Damals hörten viele Münchner den Ruf des Schicksalsbergs wie der Kabarettist Sven Kemmler oder der Musiker Ecco Meineke. Die hatten versucht, den Siebziger-Jahre-Stall gründlich auszumisten und die Bauerntheater- und Heimatfilmparodie in eine knackige Satire auf die touristische Vermarktung der Gebirgswelt und ihren Bewohnern verwandelt. Der größte Eingriff des damaligen Watzmann-Jahrgangs allerdings war die Besetzung der Gailtalerin: Die spielte tatsächlich eine Frau.
Bei der nun mutmaßlich letzten Tournee "in Originalbesetzung" ist heuer alles wieder beim Alten, denn die weibliche Hauptrolle ist mit Klaus Eberhartinger besetzt.

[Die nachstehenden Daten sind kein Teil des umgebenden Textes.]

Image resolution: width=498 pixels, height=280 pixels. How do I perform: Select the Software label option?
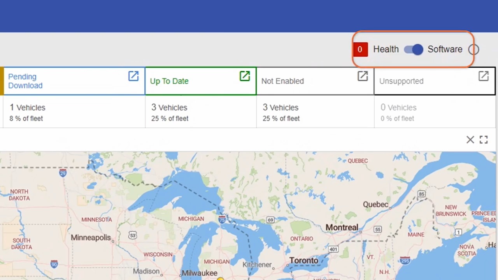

Das ist ländlich-unsittliche Travestie vom Deftigsten, bei der der frühere Frontmann der Ersten Allgemeinen Verunsicherung blond bezopft viel Bein zeigen kann. Ihr Motto besingt die Gailtalerin mit wienerischer Heurigenseligkeit: "Des Schönste in mein Leben, des san de Sündn".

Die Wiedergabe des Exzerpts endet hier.